## Required work
Range to output from the entries below: the line containing "Click the Advanced" through the line containing "Task: Click the REOPEN status badge". Set it down exactly, ends included, nothing else.

## Stored data entries
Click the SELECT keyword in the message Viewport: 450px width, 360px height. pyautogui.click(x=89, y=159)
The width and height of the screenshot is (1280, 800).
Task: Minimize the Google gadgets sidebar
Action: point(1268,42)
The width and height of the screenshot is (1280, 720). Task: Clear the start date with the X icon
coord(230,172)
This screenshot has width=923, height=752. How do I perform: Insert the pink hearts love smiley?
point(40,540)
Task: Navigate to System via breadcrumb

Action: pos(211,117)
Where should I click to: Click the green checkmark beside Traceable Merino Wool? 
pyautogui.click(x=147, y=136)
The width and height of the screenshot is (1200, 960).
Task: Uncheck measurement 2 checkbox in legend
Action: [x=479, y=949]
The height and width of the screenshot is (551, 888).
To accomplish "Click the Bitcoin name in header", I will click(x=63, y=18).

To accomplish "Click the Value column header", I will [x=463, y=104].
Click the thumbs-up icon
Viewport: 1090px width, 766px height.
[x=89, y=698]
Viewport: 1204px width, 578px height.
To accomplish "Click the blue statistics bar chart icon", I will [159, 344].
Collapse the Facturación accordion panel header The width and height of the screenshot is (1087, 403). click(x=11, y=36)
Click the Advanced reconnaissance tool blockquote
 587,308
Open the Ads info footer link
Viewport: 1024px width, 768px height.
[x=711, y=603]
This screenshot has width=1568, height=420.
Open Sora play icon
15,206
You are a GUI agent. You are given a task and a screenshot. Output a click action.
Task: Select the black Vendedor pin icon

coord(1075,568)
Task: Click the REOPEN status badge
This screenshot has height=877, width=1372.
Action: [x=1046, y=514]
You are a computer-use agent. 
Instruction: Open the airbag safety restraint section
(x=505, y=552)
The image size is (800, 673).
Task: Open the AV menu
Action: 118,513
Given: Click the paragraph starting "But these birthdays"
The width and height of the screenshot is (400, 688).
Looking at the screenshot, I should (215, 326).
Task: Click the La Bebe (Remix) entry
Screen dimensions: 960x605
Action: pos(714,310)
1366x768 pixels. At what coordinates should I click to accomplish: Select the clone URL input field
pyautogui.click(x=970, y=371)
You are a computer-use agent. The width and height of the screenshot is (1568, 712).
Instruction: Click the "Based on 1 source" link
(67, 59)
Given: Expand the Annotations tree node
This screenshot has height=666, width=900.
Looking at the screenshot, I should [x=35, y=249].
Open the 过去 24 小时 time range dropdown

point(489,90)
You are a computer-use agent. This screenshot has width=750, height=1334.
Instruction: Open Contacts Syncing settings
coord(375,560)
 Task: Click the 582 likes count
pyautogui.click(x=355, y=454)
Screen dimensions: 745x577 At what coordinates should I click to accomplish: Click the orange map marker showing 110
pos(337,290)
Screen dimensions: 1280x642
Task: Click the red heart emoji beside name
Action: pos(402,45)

## Written solution
Click the Advanced reconnaissance tool blockquote
 587,308
Open the Ads info footer link
Viewport: 1024px width, 768px height.
[x=711, y=603]
This screenshot has width=1568, height=420.
Open Sora play icon
15,206
You are a GUI agent. You are given a task and a screenshot. Output a click action.
Task: Select the black Vendedor pin icon

coord(1075,568)
Task: Click the REOPEN status badge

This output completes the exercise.